**EXCERPT PROVIDED:**
○ ○ ○ ○ ○ ○ ○
Banyumas Sundanese () is a Sundanese dialect which was previously spoken by some people in the southwest region of the province of Central Java precisely in Dermaji village, Lumbir district and southern Gumelar district in Banyumas Regency and parts of the Bantarsari and Karangpucung district in Cilacap Regency. The Sundanese spoken in Dermaji village includes Sundanese which is classified as rough or does not know the level of language. Dermaji people call it the term Sundanese "badeolan".

History
The area which is the center for speaking the Banyumas Sundanese language is located in Cijurig village. Word "ci" in Sundanese means "water", whereas "jurig" is "ghost", demit in Standard Sundanese. Cijurig village is located in Dermaji sub-district, Lumbir district, Banyumas Regency. Banyumas Regency is an area where people speak Banyumasan Javanese. Besides Cijurig, in this village there are also many other village with Sundanese names. Among them, Cibrewek, Citunggul, Cireang, Ciposing, Cimencos, and others.

There is no primary source, either inscription or written text that explains the early history of Dermaji sub-district. The history of Dermaji Village is only understood from oral stories passed down from generation to generation. From the oral stories it is believed that Dermaji is one of the villages whose existence is quite old. Dermaji village is thought to have existed during the founding of Galuh Kingdom in West Java in the 6th century.
○ ○ ○ ○ ○ ○ ○
**DATASET ENTRIES:**
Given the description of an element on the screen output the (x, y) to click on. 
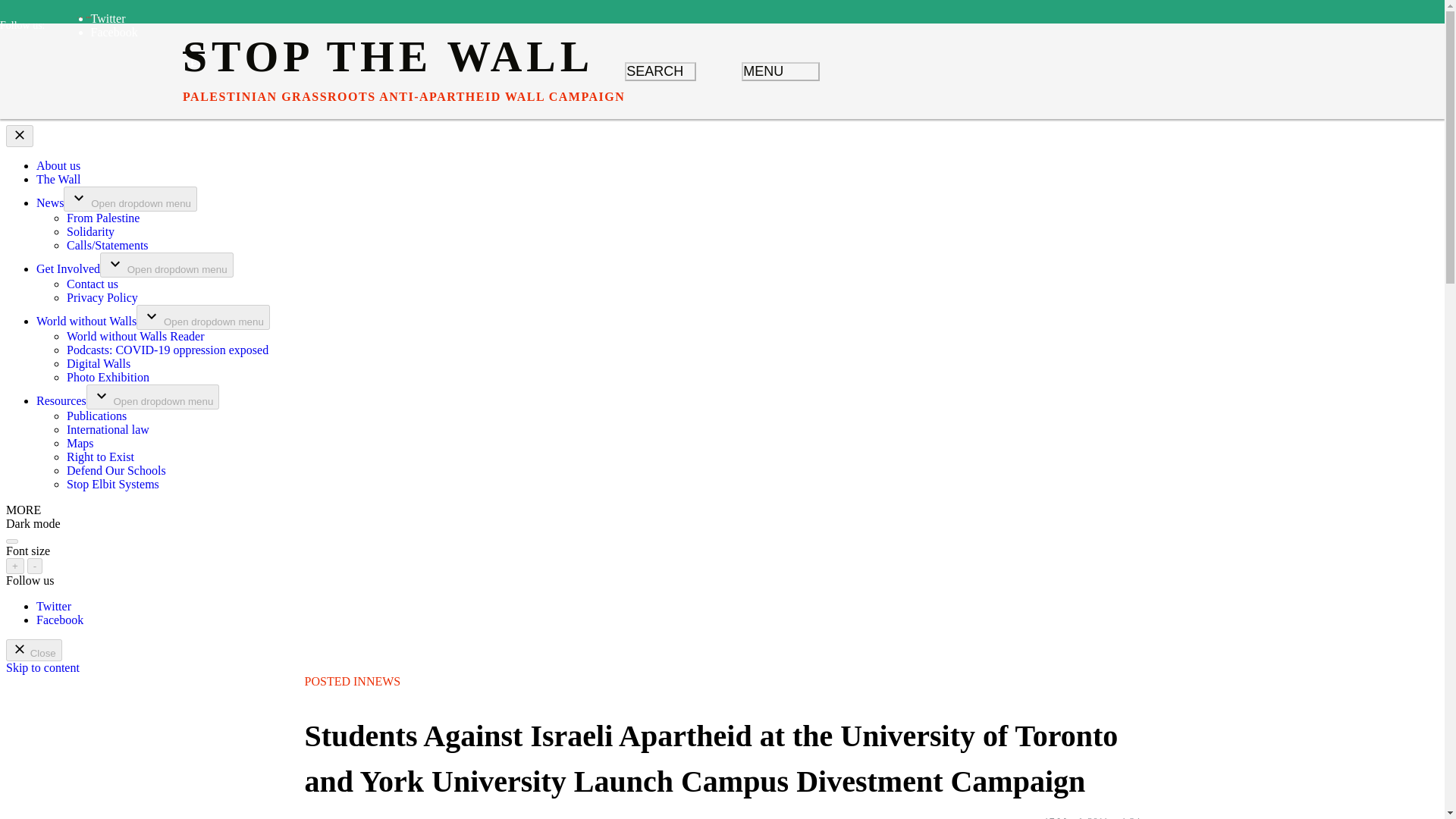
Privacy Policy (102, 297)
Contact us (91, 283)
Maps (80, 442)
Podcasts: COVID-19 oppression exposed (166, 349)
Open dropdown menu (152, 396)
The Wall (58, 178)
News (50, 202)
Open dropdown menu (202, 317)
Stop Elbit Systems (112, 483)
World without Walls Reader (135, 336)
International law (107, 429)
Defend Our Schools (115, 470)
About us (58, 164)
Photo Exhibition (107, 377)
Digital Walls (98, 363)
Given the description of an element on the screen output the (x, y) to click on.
○ ○ ○ ○ ○ ○ ○
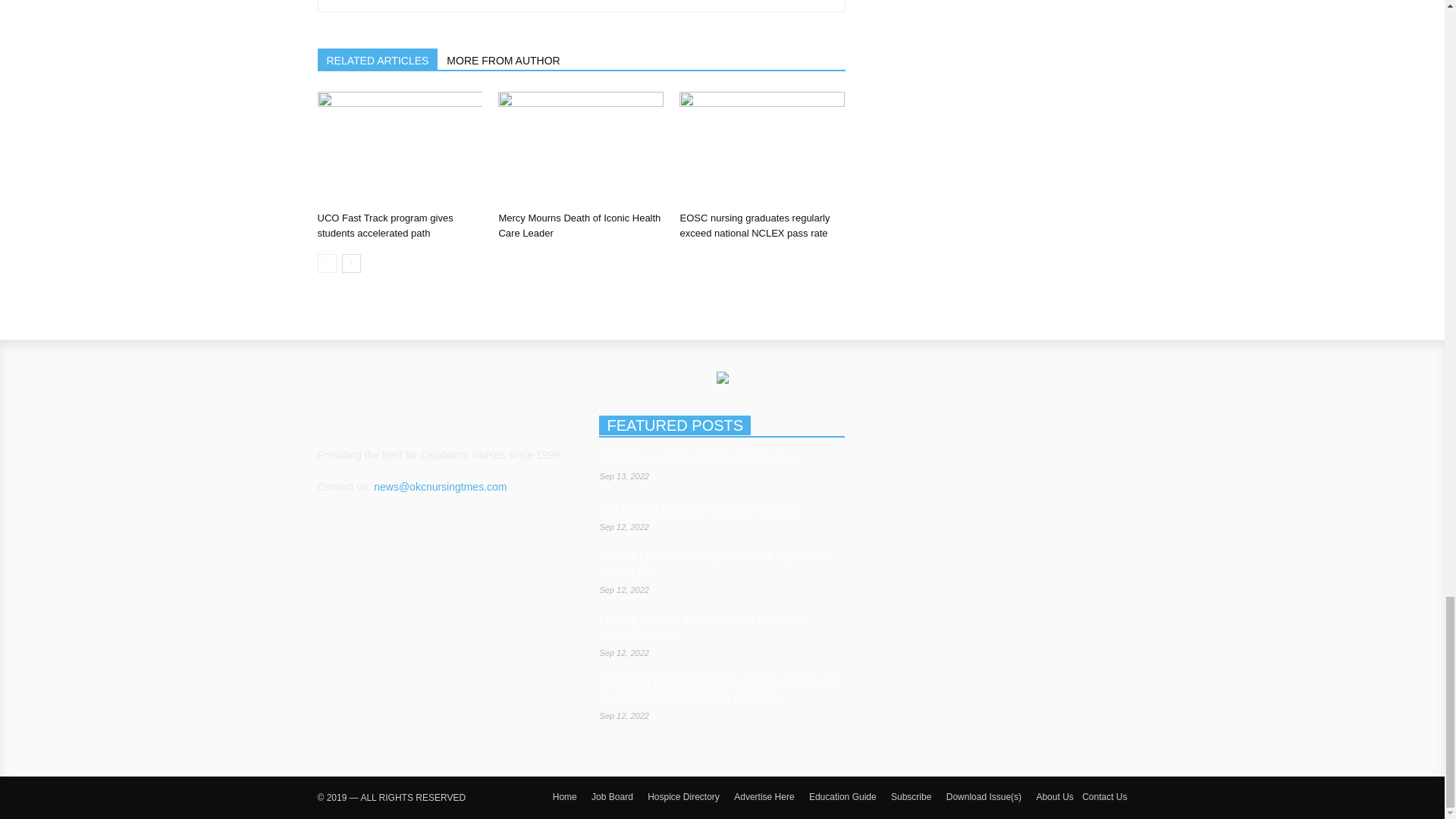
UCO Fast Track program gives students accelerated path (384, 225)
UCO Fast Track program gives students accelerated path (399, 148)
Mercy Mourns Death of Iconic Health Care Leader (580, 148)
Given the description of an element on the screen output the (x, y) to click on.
○ ○ ○ ○ ○ ○ ○
**TASKS FOR THIS EXERCISE:**
a - From the passage on Banyumas Sundanese, transcribe the part starting at "There is no" and ending at "the 6th century.".
b - In the passage on Banyumas Sundanese, what term do Dermaji people use for the Sundanese they speak?
c - Resume the passage on Banyumas Sundanese from the point where it stops.

**ANSWERS PER TASK:**
a -
There is no primary source, either inscription or written text that explains the early history of Dermaji sub-district. The history of Dermaji Village is only understood from oral stories passed down from generation to generation. From the oral stories it is believed that Dermaji is one of the villages whose existence is quite old. Dermaji village is thought to have existed during the founding of Galuh Kingdom in West Java in the 6th century.

b - They call it "badeolan".

c -
Because it is included in the territory of the Galuh Kingdom, which is Sundanese culture, the life of the people of Dermaji sub-district cannot be separated from the influence of Sundanese culture. The biggest influence can be seen from the language spoken by the residents of Dermaji sub-district. Based on research conducted by Professor of Linguistics Padjadjaran University (UNPAD) Bandung, Cece Sobarna, in 1989, concluded that Sundanese language was once the spoken language of the majority of the Dermaji people. Names of places and rivers like Cireang, Cukangawi, Cipancur, Citunggul, Cipeundeuy, Cibrewek, and so on show that there is a strong influence of Sundanese in Dermaji sub-district.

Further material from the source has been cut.